Interchanging limit with infimum/supremum

I'm sure I'm having a notational misunderstanding. Anyway, suppose $(f_n)$ is a sequence of continuous functions from a metric space $X$ to $\mathbb{R}$. So, if $(f_n)$ converges uniformly to a function $f$, then

$$\lim_{n \to \infty} \inf_{x \in X} f_n(x) = \inf_{x \in X} \lim_{n \to \infty} f_n(x)$$

and

$$\lim_{n \to \infty} \sup_{x \in X} f_n(x) = \sup_{x \in X} \lim_{n \to \infty} f_n(x).$$

Can somebody explain to me why is that? Again, this might be really simple...
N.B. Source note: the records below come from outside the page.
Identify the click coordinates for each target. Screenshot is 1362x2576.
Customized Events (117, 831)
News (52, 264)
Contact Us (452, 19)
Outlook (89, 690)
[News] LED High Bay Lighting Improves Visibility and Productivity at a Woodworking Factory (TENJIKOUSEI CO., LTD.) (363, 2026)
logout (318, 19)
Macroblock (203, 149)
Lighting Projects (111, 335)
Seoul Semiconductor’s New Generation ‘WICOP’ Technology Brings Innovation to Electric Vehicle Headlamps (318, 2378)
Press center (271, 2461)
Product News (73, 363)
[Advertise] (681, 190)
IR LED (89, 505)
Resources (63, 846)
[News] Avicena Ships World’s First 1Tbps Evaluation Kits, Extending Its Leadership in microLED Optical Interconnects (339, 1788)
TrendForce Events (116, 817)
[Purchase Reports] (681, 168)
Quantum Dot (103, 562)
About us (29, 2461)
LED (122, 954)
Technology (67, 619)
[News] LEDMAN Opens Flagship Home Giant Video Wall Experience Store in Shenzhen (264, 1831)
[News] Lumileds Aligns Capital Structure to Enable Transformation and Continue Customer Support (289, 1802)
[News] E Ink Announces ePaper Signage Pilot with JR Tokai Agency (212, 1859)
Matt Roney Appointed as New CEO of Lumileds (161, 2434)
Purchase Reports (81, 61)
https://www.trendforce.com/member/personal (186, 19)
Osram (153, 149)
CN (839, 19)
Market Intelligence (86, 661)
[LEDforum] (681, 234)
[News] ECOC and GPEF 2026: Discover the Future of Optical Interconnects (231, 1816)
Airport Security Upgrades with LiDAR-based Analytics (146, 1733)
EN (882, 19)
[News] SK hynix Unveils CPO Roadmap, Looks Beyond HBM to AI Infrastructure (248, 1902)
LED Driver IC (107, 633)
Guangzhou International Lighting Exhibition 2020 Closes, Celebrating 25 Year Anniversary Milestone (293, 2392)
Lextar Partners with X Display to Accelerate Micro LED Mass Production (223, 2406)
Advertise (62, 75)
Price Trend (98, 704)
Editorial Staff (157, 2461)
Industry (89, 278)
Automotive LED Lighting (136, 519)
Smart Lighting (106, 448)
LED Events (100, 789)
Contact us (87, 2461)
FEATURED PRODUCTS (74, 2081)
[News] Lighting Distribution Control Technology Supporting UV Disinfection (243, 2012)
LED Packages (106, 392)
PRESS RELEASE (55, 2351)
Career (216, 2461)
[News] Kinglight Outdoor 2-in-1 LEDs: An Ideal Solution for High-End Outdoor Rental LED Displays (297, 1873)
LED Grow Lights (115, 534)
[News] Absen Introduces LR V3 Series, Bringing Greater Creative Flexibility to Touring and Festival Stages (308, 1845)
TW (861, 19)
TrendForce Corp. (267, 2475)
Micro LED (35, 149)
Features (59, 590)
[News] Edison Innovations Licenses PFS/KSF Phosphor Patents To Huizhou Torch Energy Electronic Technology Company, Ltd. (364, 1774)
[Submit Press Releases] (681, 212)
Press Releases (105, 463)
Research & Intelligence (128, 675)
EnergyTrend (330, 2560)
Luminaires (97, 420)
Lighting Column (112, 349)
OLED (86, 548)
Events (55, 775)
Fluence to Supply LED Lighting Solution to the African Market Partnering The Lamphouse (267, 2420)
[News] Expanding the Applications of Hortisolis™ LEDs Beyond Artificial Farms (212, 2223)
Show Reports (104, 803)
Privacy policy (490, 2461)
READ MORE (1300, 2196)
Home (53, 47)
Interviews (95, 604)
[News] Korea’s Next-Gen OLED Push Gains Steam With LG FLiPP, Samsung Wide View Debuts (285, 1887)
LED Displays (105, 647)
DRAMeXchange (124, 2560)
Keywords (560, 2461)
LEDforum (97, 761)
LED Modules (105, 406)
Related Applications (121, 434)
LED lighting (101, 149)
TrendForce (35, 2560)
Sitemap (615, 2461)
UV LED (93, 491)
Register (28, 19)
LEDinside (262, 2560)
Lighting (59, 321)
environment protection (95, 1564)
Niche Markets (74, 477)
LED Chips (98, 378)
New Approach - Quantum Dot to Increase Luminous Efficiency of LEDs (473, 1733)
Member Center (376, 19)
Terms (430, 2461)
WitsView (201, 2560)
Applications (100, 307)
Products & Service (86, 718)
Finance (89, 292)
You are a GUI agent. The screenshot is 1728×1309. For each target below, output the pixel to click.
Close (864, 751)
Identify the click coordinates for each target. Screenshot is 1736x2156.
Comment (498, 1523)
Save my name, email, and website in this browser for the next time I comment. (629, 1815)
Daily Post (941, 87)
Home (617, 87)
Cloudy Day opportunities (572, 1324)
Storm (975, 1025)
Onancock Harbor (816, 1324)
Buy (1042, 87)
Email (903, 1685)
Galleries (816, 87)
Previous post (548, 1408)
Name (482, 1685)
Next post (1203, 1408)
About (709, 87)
I think to talk about $\sup$ and $\inf$ you need some sort of order on $Y$? Anyways, I'm going to take $Y = \mathbb{R}$ in what follows.

We have $f$ is the uniform limit of the $f_i$, and the claim is $$\lim_i \sup_{x \in X} f_i(x) = \sup_{x \in X} f(x)$$I treat the case $\sup_{x \in X} f(x) = M < \infty$, for $M = \infty$ you can minimally alter the same argument. Lemme know if you want details.

First of all, why does $\lim_i \sup_{x \in X} f_i(x)$ exist? Well indeed, let's show this sequence is Cauchy. Fix $\epsilon > 0$, for $i$ large enough we have all the $f_i$ uniformly within $\epsilon$ of $f$. For $j, j' > i$ take a sequence $x_n$ such that $f_j(x_n)$ converges to $\sup_{x} f_j(x)$, we have $$\sup_x f_{j'}(x) \geqslant \limsup_n f_{j'}(x_n) \geqslant \lim f_j(x_n) - \epsilon = \sup_x f_j(x) - \epsilon$$by symmetry we have the result.

Now onto business, we want to show $$\lim_j \sup_x f_j(x) = M$$

Well let's see $\geqslant$: for any $\epsilon > 0$, we can find $x$ such that $f(x)$ is within $\epsilon$ of $M$, and for big enough $n$ we have $f_n(x)$ is within $\epsilon$ of $f(x)$. In particular $\sup_{x' \in X} f_i(x ') \geqslant f_i(x) \geqslant M - 2\epsilon$

So we get $$\lim_i \sup_{x \in X} f_i(x) \geqslant M$$

Now let's see $\leqslant$: it suffices to show $\leqslant M + \epsilon$, for any $\epsilon > 0$. Indeed, for $i >> 0$, we have $f_i(x)$ is uniformly within $f(x)$. For such large $i$, take a sequence $x_n$ such that $\lim_n f_i(x_n) = \sup_x f_i(x)$. We have $$\lim_n f_i(x_n) \leqslant \limsup_n f(x_n) + \epsilon \leqslant M + \epsilon$$as desired.